Start of Extract provided
Nor in this case can counsel argue they did not receive a reasonable fee. This is unlike the situation in Central Railroad & Banking Co. of Georgia v. Pettus, 113 U.S. 116, 5 S.Ct. 387, 28 L.Ed. 915 (1885), where, in approving an attorney's fee award from the common fund created by counsel on behalf of all unsecured creditors of the debtor, the Court noted both that the non-litigating creditors would have benefitted without contributing toward compensation for counsel for services performed, see id. at 126-27, 5 S.Ct. 387, and that the amount of fees counsel had received from their clients was not a “reasonable” fee in that case. See id. at 127, 5 S.Ct. 387. Here, the District Court found that the fee was reasonable, and we have no reason to disagree.2
Of the many additional arguments counsel raise, the one that we believe requires some discussion is their contention that the District Court penalized them for proceeding to judgment, which resulted in the award of a statutory fee, whereas they would have been entitled to a fee under the common fund doctrine had they accepted a settlement. Counsel argue that, as a result, lawyers' self-interest might lead them to accept an otherwise inadequate settlement rather than rely on the vagaries of a court-awarded counsel fee. This, of course, is not a case that was concluded by settlement. This case was tried to judgment, and a fee awarded on that basis. We are not inclined to base our ruling on some hypothetical situation that might be presented in the future.
It is true that some courts have awarded a percentage fee under the common fund doctrine from class action settlements in which a statutory provision would have applied had the case gone to judgment. See, e.g., Florin, 34 F.3d at 563; Skelton v. General Motors Corp., 860 F.2d 250, 255 (7th Cir.1988). This court also has approved an award of fees from the common fund when the case has settled. See In re Fine Paper Antitrust Litig., 751 F.2d 562, 583 (3d Cir.1984) (“settlements releasing defendants from both damage and statutory fee liability ․ result in a fund in court from which fees [can] be awarded under the equitable fund doctrine”). When there has been a settlement, the basis for the statutory fee has been discharged, and it is only the fund that remains. It is possible to negotiate a fee from the defendant in the context of a settlement although this must be carefully monitored to avoid conflicts of interest. See In re Prudential, 148 F.3d at 334-35. In any event, consideration of the attorney's fees was likely factored into the amount of settlement.
Of course, there remains the possibility that in some cases counsel for a class of plaintiffs may receive a higher fee award upon settlement than they would have received had the case proceeded to judgment. We have directed the district courts to subject all fee applications in class action settlements to “thorough judicial review.” See In re General Motors, 55 F.3d at 819. The disparity between fees resulting from application of the different methods of calculation will be minimized if the district courts cross-check the fee from the percentage of recovery method against that from the lodestar method to assure that the percentage awarded does not create an unreasonable hourly fee. Id. at 822; In re Prudential, 148 F.3d at 341, n. 121. The Union has suggested that the percentage fee counsel asks from the common fund would give them a fee of $1,000 per hour. We have no occasion to check that figure. The ultimate goal in these cases is the award of a “reasonable” fee to compensate counsel for their efforts, irrespective of the method of calculation.
End of Extract provided
*What is expected:* For each statement, answer yes or no on whether it agrees with the opinion excerpt on attorney's fees, and quote the deciding words: (a) The District Court found the fee to be reasonable. (b) The court verified the Union's figure of $1,000 per hour. (c) This case was concluded by settlement. The dataset rows play no part in this.
Start of Supplied entries
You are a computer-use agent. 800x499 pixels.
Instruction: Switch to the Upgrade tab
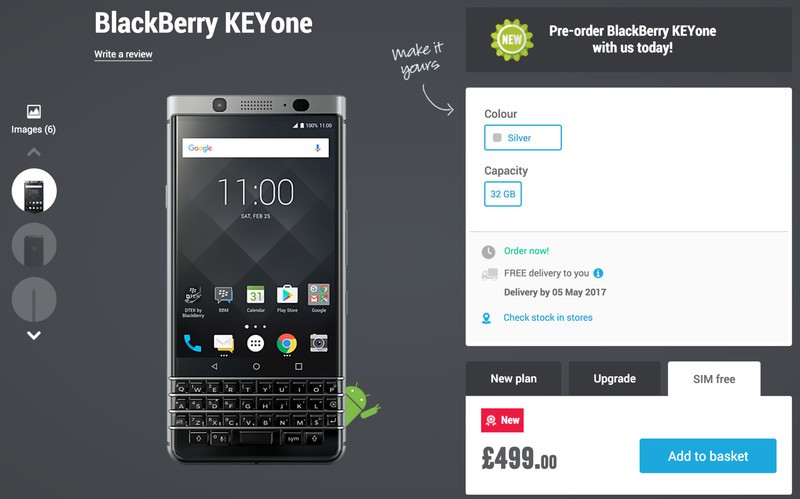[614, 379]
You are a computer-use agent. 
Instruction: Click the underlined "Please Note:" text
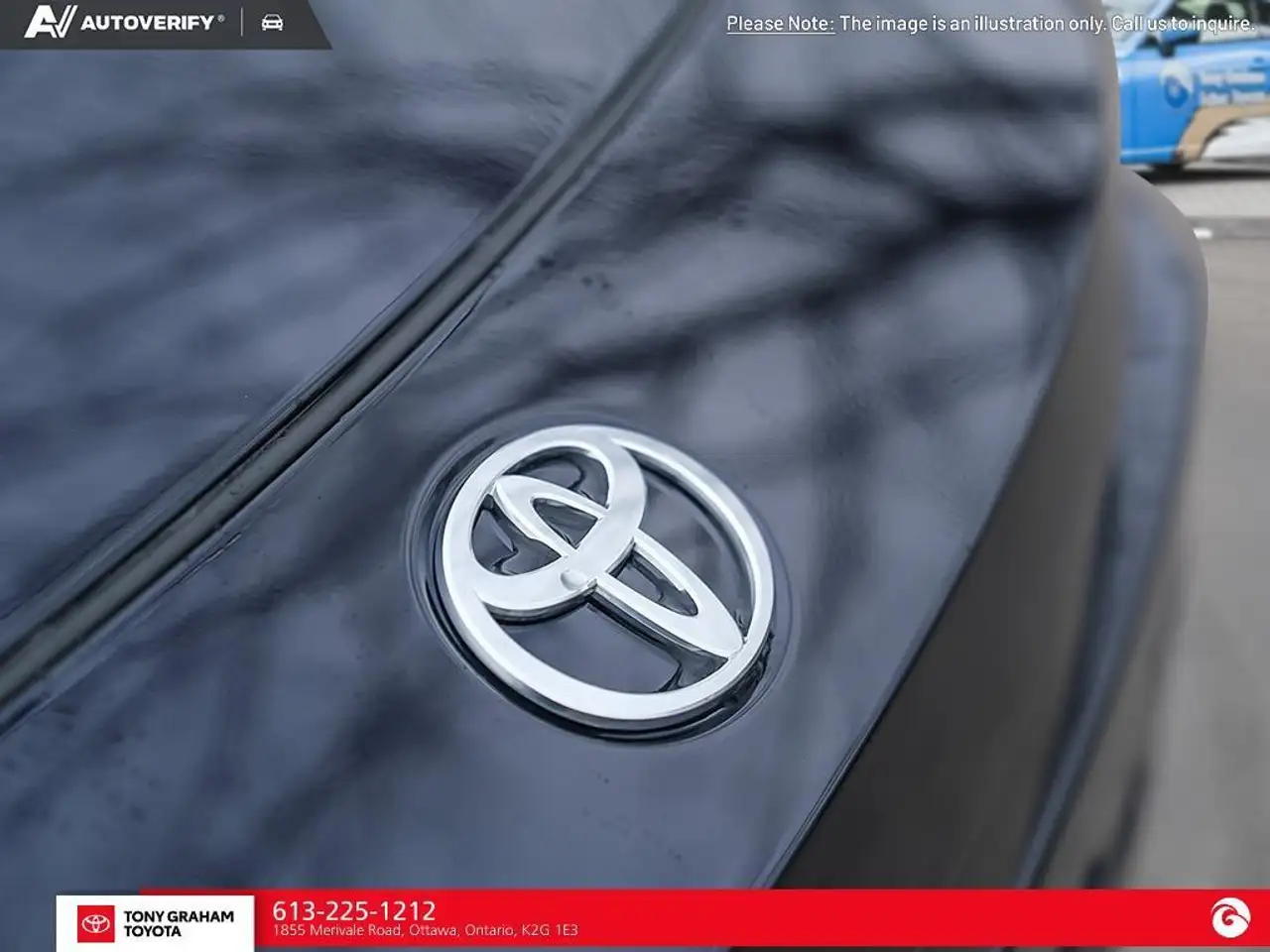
End of Supplied entries
*Full solution:*
(a) Yes: "Here, the District Court found that the fee was reasonable"
(b) No: "We have no occasion to check that figure."
(c) No: "This, of course, is not a case that was concluded by settlement."